Все интересы жизни Алпатыча уже более тридцати лет были ограничены одной волей князя, и он никогда не выходил из этого круга. Все, что не касалось до исполнения приказаний князя, не только не интересовало его, но не существовало для Алпатыча.
Алпатыч, приехав вечером 4 го августа в Смоленск, остановился за Днепром, в Гаченском предместье, на постоялом дворе, у дворника Ферапонтова, у которого он уже тридцать лет имел привычку останавливаться. Ферапонтов двенадцать лет тому назад, с легкой руки Алпатыча, купив рощу у князя, начал торговать и теперь имел дом, постоялый двор и мучную лавку в губернии. Ферапонтов был толстый, черный, красный сорокалетний мужик, с толстыми губами, с толстой шишкой носом, такими же шишками над черными, нахмуренными бровями и толстым брюхом.
Ферапонтов, в жилете, в ситцевой рубахе, стоял у лавки, выходившей на улицу. Увидав Алпатыча, он подошел к нему.
– Добро пожаловать, Яков Алпатыч. Народ из города, а ты в город, – сказал хозяин.
– Что ж так, из города? – сказал Алпатыч.
– И я говорю, – народ глуп. Всё француза боятся.
– Бабьи толки, бабьи толки! – проговорил Алпатыч.
– Так то и я сужу, Яков Алпатыч. Я говорю, приказ есть, что не пустят его, – значит, верно. Да и мужики по три рубля с подводы просят – креста на них нет!
Яков Алпатыч невнимательно слушал. Он потребовал самовар и сена лошадям и, напившись чаю, лег спать.

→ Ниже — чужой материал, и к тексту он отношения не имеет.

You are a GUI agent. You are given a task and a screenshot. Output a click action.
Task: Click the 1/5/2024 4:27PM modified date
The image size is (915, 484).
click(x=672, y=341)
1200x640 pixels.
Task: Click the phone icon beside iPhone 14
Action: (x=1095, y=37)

Всю ночь мимо постоялого двора двигались на улице войска. На другой день Алпатыч надел камзол, который он надевал только в городе, и пошел по делам. Утро было солнечное, и с восьми часов было уже жарко. Дорогой день для уборки хлеба, как думал Алпатыч. За городом с раннего утра слышались выстрелы.
С восьми часов к ружейным выстрелам присоединилась пушечная пальба. На улицах было много народу, куда то спешащего, много солдат, но так же, как и всегда, ездили извозчики, купцы стояли у лавок и в церквах шла служба. Алпатыч прошел в лавки, в присутственные места, на почту и к губернатору. В присутственных местах, в лавках, на почте все говорили о войске, о неприятеле, который уже напал на город; все спрашивали друг друга, что делать, и все старались успокоивать друг друга.
У дома губернатора Алпатыч нашел большое количество народа, казаков и дорожный экипаж, принадлежавший губернатору. На крыльце Яков Алпатыч встретил двух господ дворян, из которых одного он знал. Знакомый ему дворянин, бывший исправник, говорил с жаром.
– Ведь это не шутки шутить, – говорил он. – Хорошо, кто один. Одна голова и бедна – так одна, а то ведь тринадцать человек семьи, да все имущество… Довели, что пропадать всем, что ж это за начальство после этого?.. Эх, перевешал бы разбойников…
– Да ну, будет, – говорил другой.
– А мне что за дело, пускай слышит! Что ж, мы не собаки, – сказал бывший исправник и, оглянувшись, увидал Алпатыча.